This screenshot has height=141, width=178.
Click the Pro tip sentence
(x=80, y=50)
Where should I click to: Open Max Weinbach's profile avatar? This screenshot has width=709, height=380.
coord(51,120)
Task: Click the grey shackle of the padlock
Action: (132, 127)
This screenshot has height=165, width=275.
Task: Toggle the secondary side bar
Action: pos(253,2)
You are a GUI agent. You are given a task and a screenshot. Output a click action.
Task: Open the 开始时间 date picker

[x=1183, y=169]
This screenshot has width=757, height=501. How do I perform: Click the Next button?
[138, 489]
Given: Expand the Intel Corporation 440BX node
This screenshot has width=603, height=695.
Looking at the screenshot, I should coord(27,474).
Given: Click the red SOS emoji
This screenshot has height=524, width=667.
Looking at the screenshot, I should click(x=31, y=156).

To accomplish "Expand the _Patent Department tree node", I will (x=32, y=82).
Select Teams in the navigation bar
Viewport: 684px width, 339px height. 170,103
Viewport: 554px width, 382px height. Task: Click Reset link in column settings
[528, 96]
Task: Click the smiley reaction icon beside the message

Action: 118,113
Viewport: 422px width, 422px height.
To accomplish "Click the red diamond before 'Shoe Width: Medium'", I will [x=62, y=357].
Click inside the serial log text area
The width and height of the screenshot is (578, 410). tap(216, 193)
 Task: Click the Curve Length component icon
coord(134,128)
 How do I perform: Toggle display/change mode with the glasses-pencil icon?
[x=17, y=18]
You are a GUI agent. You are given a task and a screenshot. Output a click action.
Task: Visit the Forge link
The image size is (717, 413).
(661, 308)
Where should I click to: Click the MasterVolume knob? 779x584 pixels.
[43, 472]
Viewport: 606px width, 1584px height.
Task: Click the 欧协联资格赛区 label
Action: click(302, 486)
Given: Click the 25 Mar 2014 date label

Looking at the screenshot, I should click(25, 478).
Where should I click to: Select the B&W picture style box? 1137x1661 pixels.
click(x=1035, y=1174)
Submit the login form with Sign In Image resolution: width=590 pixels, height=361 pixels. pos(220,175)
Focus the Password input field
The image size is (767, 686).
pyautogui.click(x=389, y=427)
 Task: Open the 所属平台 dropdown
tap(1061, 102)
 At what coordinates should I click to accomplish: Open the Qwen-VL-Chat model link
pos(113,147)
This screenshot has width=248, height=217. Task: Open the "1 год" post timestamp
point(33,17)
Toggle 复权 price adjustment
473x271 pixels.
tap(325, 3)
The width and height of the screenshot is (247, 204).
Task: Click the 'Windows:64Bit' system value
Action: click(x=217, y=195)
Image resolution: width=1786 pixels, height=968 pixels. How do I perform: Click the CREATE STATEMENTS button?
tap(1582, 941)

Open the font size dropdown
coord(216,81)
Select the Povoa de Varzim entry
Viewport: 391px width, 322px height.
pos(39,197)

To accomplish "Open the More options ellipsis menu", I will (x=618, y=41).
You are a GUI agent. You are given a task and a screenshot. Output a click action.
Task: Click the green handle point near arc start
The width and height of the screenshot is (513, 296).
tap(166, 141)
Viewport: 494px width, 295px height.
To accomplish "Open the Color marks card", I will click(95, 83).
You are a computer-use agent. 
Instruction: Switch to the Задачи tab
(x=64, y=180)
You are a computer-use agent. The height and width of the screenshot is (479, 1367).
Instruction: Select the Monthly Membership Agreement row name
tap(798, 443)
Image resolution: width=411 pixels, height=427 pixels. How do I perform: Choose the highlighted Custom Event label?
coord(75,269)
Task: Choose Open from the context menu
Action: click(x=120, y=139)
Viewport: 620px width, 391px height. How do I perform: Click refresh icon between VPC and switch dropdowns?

#### ACTIVITY
What is needed is each line of the entries that contains the word "computer".

#### ANSWER FOR THIS EXERCISE
You are a computer-use agent. 
You are a computer-use agent. The height and width of the screenshot is (479, 1367).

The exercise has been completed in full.